───── Data for processing ─────

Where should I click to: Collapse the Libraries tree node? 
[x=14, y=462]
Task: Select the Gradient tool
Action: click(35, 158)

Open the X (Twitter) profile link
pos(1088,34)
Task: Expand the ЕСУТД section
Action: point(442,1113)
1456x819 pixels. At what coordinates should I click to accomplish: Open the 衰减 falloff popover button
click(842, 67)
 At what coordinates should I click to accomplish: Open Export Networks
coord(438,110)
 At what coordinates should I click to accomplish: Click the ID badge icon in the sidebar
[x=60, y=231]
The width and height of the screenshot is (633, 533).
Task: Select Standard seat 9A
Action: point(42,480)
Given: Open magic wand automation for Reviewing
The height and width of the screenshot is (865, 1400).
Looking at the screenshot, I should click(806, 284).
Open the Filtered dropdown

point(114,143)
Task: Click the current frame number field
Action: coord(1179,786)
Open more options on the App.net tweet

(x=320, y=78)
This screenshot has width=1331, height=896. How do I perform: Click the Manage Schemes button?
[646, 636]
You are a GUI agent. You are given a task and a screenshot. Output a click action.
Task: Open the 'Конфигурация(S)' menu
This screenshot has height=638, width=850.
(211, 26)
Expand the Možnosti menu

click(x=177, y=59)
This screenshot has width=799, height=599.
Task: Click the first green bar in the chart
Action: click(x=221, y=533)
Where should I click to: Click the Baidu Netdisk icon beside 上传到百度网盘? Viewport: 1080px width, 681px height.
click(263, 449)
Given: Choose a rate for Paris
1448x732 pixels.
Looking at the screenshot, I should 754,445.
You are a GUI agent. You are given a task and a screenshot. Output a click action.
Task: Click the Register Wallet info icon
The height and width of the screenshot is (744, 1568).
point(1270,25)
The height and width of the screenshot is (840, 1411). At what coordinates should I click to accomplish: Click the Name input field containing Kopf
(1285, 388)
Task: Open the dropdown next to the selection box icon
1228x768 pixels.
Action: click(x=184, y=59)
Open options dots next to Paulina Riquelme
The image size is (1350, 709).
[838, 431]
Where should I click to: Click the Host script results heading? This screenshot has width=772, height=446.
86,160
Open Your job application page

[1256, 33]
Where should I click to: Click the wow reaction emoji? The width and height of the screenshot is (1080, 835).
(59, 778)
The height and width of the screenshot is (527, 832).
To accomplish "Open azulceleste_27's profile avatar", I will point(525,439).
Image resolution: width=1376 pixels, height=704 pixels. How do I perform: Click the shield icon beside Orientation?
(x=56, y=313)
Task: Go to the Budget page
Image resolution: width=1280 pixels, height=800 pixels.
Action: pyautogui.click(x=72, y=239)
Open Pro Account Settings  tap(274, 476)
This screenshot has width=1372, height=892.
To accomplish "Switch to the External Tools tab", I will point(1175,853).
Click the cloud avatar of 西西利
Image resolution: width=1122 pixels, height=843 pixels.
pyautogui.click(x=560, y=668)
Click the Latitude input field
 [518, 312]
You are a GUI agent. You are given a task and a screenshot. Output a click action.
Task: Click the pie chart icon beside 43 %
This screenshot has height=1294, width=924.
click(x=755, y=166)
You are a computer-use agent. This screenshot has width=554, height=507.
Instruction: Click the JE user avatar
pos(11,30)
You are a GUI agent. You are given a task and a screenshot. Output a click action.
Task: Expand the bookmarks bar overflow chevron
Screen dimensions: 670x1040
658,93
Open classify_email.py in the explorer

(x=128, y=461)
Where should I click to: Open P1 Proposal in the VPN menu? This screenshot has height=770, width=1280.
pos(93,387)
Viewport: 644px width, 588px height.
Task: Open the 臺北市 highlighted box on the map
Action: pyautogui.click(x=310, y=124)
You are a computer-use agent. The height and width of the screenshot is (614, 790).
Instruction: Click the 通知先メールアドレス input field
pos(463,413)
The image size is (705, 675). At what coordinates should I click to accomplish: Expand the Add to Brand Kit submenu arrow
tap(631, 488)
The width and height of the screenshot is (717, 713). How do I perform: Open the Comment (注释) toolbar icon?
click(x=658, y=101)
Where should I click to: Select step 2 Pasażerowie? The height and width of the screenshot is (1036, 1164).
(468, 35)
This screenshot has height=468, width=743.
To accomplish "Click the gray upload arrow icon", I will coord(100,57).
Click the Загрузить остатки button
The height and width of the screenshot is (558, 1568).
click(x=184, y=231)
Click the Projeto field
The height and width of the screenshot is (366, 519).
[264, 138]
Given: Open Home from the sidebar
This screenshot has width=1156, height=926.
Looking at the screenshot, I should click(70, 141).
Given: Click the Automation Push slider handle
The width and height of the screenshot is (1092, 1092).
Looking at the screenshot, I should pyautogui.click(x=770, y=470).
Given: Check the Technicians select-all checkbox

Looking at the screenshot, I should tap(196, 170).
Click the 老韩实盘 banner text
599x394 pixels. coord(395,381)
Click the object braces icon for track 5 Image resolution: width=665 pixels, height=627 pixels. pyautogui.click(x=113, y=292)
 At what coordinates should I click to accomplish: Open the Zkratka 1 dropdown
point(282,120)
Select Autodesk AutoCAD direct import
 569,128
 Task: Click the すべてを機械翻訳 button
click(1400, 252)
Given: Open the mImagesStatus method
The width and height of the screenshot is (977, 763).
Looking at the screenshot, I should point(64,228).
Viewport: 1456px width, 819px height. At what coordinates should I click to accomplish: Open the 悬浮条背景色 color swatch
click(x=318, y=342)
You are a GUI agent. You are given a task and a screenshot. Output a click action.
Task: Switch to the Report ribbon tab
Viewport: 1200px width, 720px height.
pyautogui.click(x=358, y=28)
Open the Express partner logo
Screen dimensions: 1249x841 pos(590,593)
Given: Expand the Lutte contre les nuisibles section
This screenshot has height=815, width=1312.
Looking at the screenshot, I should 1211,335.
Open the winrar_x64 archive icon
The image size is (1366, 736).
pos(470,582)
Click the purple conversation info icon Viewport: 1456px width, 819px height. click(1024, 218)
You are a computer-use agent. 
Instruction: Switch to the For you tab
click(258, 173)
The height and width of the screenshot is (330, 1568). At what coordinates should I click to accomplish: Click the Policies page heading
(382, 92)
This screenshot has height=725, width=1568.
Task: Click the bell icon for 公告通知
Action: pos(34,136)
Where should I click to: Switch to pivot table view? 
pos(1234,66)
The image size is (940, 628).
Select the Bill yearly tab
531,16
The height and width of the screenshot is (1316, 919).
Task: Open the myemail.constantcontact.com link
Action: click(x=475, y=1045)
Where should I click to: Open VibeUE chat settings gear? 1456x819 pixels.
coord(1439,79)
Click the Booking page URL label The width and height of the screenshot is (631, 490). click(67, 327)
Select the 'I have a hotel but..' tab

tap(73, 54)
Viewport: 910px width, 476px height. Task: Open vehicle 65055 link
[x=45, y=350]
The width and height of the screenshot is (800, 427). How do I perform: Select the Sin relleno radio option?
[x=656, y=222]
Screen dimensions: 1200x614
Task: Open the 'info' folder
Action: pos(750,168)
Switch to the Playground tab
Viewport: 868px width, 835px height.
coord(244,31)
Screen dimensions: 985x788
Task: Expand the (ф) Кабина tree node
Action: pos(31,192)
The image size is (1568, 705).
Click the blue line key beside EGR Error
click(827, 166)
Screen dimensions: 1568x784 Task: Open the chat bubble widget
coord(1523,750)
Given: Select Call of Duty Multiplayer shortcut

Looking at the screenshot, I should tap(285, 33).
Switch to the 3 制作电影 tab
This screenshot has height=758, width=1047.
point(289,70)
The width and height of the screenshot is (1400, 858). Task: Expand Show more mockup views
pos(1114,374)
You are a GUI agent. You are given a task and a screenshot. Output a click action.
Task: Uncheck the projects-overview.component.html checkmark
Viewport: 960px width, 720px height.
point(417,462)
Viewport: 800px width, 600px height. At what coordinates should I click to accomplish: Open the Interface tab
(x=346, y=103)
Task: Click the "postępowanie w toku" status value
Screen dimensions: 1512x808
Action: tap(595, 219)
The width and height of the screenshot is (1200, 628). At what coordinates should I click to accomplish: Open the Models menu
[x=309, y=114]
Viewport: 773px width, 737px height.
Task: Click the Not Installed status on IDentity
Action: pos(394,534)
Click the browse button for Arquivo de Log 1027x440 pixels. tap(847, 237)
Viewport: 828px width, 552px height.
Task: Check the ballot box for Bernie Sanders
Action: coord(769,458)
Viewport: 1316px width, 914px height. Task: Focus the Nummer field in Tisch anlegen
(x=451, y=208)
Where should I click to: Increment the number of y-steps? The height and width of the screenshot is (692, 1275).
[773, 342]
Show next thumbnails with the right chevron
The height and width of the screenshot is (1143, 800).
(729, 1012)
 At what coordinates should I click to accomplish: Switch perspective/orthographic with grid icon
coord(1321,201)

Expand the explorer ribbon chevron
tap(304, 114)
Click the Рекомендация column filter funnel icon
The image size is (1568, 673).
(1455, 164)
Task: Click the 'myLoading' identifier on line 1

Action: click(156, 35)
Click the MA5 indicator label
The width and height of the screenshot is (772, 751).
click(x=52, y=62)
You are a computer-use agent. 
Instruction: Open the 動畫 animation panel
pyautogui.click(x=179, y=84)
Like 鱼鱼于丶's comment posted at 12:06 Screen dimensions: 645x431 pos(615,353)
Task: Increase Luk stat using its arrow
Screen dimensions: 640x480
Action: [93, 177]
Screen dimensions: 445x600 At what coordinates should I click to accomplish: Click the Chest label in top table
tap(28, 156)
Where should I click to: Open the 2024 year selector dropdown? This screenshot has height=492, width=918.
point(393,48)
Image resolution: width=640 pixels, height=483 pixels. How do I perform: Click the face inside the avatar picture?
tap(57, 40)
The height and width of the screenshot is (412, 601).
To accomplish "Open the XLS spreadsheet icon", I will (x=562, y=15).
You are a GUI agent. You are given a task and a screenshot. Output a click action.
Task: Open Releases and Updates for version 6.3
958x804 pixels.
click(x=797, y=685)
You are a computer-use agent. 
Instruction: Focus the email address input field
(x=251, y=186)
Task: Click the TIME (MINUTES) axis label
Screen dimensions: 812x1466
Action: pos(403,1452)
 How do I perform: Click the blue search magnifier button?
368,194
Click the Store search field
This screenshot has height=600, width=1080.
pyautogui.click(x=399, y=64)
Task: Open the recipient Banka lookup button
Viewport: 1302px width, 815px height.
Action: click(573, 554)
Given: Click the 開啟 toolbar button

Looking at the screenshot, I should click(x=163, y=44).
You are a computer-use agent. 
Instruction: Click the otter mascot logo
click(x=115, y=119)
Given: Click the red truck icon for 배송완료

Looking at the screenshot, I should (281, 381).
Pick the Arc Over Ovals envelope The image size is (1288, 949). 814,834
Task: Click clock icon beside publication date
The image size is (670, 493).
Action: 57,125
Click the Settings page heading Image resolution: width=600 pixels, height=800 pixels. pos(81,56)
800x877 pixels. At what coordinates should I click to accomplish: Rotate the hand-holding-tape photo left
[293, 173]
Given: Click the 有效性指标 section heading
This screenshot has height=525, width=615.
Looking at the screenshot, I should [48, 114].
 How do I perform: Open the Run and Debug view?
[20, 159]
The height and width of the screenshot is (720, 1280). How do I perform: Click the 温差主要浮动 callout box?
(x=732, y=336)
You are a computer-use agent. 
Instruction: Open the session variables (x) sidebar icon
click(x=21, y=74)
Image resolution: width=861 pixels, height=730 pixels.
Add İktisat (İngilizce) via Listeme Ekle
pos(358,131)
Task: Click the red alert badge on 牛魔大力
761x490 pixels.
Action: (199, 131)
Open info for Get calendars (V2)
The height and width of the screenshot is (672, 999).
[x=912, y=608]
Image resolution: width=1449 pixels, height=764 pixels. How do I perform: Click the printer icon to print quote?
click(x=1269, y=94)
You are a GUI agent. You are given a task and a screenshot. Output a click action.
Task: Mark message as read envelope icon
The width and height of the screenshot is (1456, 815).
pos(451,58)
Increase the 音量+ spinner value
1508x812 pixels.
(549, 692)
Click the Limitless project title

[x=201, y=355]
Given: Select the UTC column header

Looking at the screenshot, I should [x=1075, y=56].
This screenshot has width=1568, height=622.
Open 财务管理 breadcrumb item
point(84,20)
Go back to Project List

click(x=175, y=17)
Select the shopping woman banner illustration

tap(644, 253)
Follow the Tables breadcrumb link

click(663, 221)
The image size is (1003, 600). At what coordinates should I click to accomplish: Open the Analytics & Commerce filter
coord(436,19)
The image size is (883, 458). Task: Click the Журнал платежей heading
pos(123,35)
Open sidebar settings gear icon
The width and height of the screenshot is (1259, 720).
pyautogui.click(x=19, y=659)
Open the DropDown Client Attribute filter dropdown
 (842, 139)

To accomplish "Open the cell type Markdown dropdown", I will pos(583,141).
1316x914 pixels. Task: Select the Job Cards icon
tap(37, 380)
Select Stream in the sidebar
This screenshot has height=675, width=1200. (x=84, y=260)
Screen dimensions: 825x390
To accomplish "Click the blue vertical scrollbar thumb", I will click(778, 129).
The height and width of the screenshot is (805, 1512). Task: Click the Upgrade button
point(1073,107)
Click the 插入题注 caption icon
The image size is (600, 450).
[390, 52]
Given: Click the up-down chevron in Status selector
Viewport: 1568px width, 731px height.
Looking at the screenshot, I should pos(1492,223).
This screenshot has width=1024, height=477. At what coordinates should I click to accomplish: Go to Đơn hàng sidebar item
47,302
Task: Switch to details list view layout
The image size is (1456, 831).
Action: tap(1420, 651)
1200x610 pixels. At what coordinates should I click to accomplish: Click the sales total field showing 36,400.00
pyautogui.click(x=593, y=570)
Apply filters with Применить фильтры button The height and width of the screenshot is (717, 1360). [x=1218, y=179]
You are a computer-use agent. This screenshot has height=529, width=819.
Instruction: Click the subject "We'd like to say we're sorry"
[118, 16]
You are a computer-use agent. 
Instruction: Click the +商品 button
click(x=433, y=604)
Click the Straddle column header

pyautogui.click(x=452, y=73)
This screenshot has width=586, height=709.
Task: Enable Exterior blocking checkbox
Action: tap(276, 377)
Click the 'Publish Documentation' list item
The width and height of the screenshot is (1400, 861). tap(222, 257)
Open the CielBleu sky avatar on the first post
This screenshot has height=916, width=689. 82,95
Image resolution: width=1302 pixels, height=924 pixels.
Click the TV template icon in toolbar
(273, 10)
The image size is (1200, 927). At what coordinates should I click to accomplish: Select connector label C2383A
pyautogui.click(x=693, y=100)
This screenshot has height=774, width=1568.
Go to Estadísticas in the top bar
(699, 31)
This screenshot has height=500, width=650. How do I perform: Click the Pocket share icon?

─────

* _Exercise_:
Copy out the lines of the material starting at the line with "Image resolution: width=1376" and ending with the line with "click(x=755, y=166)", both of those lines included.

* _Correct output_:
Image resolution: width=1376 pixels, height=704 pixels. How do I perform: Click the shield icon beside Orientation?
(x=56, y=313)
Task: Go to the Budget page
Image resolution: width=1280 pixels, height=800 pixels.
Action: pyautogui.click(x=72, y=239)
Open Pro Account Settings  tap(274, 476)
This screenshot has width=1372, height=892.
To accomplish "Switch to the External Tools tab", I will point(1175,853).
Click the cloud avatar of 西西利
Image resolution: width=1122 pixels, height=843 pixels.
pyautogui.click(x=560, y=668)
Click the Latitude input field
 [518, 312]
You are a GUI agent. You are given a task and a screenshot. Output a click action.
Task: Click the pie chart icon beside 43 %
This screenshot has height=1294, width=924.
click(x=755, y=166)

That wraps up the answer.